A recent study reported omega-3s lowering inflammation and slowing down the accelerated aging process. Stress causes cortisol levels to rise, and omega-3s reduce cortisol levels. The omega-3s boost the body’s internal repair mechanisms, helping improve the skin’s health.
Getting a well-balanced intake of omega-3s through fatty fish (like salmon and sardines), seaweed, chia seeds, ground flax meal, hemp seeds, and walnuts can help preserve skin elasticity. Enjoy a Spicy Salmon Poke Bowl for a savory meal. For a sweet, omega-3-rich treat, try these Lemon Chia Bars.
Vitamin C is a popular ingredient in many skincare products due to its science-backed sun damage prevention benefits, reducing wrinkles and dark spots, and slowing down aging. “Foods rich in vitamin C provide an important precursor to collagen formation,” notes Burns. Collagen strengthens the skin and provides elasticity and hydration, which are major components of skin health.
Hydrate the skin from within and reduce signs of aging by maintaining optimal levels of vitamin C. You don’t need to take a pill because many foods naturally provide good sources of vitamin C. Since vitamin C is a water-soluble vitamin, overconsumption will just result in you peeing out the excess. Save your money on supplements and get it from food throughout the day.
Women need 75 milligrams of vitamin C daily and men need 90 milligrams. The upper limit is 2000 milligrams daily. Strawberries, blueberries, oranges, kiwi, lemon, bell peppers, tomatoes, broccoli, cauliflower, cabbage, and Brussels sprouts all contain good amounts of vitamin C per serving.
Get your vitamin C fix with these recipe ideas including salads, fruit cups, grilled and roasted vegetables, dips, and more.
“Vitamin E acts as an antioxidant that helps prevent cell damage and promotes skin health,” says Vandana Sheth, RDN, CDCES, FAND, dietitian specializing in eating well for life. It’s high anti-inflammatory effects can reduce swelling and erythema, the reddening of the skin caused from inflammation. Many skin products include vitamin E in their formulas because of this.
Getting vitamin E through food is achievable. Both men and women need just 15 milligrams per day. Sheth shares, “Almonds and sunflower seeds are two foods that can help boost vitamin E in your diet. Enjoy them as a delicious snack in a trail mix. Toss them into a salad. Add them to a smoothie or use as almond butter or sunflower seed butter on your toast.” Make your own Smoky Sunflower Dip to enjoy with crunchy celery, carrots, and red bell peppers.

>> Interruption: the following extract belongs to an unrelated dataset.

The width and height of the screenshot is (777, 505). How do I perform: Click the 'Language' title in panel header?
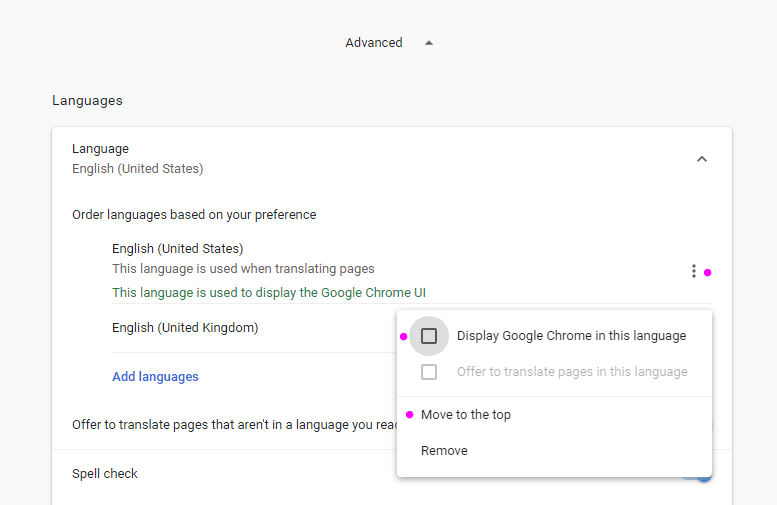pos(100,149)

Zinc is very anti-inflammatory and can be beneficial for reducing inflammatory acne and scarring. Zinc is used in a lot of dermatology products to reduce redness and fight acne. It’s also used in the medical treatment of eczema, psoriasis, ulcers, wounds, and warts. One study even used zinc to reduce wrinkles in women. Besides being used in a topical manner, eating foods that are rich in this mineral will encourage healthy, glowing skin.
Women need 8 milligrams of zinc daily and men need 11 milligrams of zinc daily. Foods rich in zinc are pumpkin seeds, cashews, quinoa, lentils, oysters and turkey. One ounce of cashews has 1.64 milligrams of zinc. Three ounces of oysters has 14 milligrams of zinc.
Up your zinc intake by enjoying these Stuffed Poblano Chile Peppers with Corn, Quinoa and Pumpkin Seeds. Get decadent and learn how to easily Shuck Your Own Oysters at Home for a wonderfully entertaining meal.